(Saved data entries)
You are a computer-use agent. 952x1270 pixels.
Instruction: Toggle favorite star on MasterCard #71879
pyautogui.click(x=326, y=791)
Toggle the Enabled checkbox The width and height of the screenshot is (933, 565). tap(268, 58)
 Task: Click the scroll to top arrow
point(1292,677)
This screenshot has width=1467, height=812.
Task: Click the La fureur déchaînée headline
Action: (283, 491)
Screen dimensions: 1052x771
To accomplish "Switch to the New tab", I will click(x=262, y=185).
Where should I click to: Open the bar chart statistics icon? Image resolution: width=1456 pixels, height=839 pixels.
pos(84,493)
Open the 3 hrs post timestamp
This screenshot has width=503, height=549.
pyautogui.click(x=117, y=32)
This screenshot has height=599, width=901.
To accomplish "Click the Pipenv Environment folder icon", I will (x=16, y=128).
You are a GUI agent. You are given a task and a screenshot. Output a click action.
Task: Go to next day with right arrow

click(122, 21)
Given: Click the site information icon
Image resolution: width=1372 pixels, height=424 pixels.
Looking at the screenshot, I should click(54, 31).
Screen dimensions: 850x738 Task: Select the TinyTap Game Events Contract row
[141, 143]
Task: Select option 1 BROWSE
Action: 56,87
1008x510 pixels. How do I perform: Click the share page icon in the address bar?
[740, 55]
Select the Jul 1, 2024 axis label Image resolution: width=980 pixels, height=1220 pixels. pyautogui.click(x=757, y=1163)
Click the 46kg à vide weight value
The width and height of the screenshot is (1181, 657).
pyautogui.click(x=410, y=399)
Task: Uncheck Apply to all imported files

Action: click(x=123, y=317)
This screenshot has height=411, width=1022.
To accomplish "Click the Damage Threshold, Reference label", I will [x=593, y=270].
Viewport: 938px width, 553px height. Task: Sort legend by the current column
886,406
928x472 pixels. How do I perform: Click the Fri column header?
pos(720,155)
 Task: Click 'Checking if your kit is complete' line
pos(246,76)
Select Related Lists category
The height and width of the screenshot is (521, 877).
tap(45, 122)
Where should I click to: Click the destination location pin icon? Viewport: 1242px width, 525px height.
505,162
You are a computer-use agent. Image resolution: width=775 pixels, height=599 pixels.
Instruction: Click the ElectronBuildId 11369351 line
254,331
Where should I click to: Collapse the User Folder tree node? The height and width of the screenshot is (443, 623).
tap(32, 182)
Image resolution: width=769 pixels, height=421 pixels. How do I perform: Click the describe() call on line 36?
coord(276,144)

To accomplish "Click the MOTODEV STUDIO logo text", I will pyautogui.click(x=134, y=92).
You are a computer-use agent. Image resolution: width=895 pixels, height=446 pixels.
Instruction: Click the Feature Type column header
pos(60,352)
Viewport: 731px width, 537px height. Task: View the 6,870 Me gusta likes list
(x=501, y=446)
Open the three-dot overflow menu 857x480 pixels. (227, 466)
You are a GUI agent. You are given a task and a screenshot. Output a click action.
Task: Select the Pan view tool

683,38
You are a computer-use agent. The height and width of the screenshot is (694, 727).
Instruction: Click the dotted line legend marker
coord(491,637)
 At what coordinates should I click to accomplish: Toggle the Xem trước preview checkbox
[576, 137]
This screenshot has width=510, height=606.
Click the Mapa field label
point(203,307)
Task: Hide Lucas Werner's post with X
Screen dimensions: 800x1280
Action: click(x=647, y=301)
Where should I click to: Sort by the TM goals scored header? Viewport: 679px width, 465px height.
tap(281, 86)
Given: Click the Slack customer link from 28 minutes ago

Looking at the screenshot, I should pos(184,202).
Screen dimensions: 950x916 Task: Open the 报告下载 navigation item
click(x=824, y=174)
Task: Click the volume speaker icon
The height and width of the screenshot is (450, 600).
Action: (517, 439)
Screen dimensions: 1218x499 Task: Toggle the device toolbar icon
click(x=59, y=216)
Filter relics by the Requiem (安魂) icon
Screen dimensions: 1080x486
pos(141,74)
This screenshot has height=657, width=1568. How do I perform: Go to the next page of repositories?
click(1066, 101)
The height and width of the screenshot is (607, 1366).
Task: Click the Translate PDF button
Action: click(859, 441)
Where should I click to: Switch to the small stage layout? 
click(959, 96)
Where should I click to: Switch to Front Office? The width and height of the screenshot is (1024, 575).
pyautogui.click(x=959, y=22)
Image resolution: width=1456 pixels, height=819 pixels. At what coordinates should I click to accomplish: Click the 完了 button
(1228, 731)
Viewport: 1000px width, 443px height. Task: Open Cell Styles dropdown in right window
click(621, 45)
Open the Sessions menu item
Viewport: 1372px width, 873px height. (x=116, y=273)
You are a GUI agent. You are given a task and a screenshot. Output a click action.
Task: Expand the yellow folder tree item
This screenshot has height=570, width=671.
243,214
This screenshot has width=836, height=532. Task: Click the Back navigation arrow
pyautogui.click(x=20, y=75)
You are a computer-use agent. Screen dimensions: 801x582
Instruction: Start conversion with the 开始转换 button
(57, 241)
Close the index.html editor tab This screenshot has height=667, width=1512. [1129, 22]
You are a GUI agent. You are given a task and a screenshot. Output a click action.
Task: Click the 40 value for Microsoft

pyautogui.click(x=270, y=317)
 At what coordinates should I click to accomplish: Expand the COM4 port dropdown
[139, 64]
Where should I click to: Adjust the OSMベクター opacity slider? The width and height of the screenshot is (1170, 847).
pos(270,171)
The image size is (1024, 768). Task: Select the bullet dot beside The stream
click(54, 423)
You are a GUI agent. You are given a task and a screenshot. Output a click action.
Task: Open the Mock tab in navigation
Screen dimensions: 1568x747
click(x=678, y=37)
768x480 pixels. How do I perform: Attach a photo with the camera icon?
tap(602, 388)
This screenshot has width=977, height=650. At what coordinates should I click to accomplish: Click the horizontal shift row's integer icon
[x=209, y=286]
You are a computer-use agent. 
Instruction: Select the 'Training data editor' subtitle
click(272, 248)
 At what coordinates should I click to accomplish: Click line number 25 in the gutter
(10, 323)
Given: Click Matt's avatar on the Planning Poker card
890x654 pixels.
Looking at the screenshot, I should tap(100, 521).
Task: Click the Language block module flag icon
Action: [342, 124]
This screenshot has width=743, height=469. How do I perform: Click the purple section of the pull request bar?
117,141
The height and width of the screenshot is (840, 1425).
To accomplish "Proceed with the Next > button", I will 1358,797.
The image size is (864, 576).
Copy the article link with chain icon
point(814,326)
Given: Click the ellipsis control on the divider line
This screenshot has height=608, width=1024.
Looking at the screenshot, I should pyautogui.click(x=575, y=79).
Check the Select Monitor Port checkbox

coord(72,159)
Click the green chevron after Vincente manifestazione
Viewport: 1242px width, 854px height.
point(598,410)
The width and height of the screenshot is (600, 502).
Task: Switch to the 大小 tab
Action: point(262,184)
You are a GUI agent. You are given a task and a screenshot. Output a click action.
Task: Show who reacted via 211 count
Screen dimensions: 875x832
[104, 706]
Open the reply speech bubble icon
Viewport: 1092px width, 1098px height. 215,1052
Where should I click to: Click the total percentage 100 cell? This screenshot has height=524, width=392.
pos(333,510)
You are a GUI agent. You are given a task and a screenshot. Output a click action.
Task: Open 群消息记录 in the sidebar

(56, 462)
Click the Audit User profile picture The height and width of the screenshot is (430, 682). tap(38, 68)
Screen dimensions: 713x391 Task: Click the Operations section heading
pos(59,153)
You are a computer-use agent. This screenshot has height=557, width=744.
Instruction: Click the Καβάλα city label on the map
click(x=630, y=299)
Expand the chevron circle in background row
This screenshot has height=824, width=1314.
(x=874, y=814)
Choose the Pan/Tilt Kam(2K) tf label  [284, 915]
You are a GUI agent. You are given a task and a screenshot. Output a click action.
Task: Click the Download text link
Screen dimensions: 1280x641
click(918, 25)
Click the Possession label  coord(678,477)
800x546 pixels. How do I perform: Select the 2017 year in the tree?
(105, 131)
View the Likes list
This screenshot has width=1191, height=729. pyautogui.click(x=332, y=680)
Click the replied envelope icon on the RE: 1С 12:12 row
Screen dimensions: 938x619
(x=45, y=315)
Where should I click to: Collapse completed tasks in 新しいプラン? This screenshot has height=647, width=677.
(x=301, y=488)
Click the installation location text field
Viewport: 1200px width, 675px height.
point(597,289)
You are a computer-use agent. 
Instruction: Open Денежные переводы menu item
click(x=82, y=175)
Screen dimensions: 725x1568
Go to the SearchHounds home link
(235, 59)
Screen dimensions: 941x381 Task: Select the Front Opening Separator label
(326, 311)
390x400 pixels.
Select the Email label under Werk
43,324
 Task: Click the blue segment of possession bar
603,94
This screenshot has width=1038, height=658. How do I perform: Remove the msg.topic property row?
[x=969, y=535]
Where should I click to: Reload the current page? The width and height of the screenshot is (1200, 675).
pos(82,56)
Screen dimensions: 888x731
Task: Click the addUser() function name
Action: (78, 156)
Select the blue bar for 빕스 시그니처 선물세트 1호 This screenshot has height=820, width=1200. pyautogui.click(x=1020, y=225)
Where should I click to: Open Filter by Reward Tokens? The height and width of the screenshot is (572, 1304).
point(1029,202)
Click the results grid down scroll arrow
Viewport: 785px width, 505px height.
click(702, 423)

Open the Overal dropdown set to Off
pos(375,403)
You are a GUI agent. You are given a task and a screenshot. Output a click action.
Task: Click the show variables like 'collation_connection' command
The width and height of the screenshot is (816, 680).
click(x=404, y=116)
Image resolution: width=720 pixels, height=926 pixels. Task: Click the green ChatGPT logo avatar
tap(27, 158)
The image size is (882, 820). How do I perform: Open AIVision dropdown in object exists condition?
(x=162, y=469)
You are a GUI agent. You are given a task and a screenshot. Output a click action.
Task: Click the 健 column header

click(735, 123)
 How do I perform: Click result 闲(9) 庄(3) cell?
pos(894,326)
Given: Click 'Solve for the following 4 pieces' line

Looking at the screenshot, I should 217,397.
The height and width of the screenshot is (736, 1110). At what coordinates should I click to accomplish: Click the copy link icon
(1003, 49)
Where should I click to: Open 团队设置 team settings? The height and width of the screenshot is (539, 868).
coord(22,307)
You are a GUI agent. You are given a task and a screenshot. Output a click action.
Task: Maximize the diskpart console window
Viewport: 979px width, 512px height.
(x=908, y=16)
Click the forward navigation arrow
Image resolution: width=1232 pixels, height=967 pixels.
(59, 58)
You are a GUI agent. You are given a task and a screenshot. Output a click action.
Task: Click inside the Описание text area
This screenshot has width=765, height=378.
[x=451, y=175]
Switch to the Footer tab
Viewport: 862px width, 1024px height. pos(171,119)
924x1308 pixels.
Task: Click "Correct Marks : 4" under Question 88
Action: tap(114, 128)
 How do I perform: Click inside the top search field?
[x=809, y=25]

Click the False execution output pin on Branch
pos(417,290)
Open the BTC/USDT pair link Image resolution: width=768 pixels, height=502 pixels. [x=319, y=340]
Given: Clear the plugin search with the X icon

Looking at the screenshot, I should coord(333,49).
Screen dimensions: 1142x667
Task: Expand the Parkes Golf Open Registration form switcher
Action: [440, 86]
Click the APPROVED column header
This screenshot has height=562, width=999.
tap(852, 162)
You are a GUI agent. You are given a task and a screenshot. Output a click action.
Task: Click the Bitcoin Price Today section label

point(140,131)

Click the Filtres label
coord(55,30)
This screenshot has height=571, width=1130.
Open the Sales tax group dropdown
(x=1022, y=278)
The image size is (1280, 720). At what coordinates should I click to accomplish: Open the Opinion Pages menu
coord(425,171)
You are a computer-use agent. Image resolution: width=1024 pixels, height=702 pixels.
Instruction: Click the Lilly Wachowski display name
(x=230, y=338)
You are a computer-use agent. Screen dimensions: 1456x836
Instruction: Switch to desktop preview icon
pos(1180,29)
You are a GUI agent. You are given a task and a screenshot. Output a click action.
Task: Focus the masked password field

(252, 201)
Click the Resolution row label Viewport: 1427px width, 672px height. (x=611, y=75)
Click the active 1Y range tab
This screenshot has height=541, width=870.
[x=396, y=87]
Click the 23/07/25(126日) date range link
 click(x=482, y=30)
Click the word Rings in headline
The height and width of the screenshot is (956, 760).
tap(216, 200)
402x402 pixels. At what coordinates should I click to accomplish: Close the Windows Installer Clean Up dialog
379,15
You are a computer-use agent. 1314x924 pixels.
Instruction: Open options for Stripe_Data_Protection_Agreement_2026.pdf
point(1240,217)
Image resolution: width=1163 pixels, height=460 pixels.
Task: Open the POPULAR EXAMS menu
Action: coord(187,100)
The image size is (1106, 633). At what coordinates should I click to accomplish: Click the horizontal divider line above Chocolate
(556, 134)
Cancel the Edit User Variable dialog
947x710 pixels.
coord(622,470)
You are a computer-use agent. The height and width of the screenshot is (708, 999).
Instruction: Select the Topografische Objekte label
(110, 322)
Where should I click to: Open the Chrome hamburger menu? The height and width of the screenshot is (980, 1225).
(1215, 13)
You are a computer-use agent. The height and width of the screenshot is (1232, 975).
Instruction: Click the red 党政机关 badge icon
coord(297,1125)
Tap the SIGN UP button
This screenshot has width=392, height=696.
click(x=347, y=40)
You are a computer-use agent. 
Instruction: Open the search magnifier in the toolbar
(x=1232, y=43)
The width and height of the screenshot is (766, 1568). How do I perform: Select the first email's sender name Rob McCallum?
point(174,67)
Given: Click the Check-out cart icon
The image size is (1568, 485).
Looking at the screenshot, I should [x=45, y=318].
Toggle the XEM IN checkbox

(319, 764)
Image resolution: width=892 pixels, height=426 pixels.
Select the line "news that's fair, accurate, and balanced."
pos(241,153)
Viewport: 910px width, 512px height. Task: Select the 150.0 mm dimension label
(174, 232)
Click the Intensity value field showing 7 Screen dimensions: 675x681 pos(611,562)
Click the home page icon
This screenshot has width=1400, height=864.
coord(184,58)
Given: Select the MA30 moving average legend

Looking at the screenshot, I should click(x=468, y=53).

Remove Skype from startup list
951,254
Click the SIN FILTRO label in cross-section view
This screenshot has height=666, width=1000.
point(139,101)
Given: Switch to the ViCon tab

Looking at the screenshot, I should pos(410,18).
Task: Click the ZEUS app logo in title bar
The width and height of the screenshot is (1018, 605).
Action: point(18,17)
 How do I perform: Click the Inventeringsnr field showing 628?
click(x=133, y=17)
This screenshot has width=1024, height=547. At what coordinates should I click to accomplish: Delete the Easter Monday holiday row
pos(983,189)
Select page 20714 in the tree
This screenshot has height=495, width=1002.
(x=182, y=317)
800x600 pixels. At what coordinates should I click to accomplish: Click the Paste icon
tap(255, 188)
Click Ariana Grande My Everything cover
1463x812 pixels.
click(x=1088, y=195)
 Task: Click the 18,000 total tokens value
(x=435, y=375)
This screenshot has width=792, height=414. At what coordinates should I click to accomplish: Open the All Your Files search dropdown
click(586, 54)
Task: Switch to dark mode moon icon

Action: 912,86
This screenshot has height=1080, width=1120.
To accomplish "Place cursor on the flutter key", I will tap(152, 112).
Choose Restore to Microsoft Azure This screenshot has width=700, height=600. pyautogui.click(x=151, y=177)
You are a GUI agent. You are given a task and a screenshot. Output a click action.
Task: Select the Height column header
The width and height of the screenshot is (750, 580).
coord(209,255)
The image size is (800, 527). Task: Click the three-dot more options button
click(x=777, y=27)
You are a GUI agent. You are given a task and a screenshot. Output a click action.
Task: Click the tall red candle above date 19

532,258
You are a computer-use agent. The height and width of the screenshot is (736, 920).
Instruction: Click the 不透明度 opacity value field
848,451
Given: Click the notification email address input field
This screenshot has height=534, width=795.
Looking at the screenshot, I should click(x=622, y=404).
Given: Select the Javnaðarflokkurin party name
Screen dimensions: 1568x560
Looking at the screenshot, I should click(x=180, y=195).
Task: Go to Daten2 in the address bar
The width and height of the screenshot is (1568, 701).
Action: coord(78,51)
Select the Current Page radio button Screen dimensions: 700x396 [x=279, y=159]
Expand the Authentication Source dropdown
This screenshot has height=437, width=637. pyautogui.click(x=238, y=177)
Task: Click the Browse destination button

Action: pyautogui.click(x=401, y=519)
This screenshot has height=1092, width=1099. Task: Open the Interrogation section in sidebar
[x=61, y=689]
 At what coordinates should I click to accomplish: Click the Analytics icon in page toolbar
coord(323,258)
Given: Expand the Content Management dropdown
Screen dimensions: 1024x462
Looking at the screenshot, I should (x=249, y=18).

* _Requirement_
Respond with a single number: the count of lines in the entries above that contain the string "Choose".

* _Result of this exercise_
2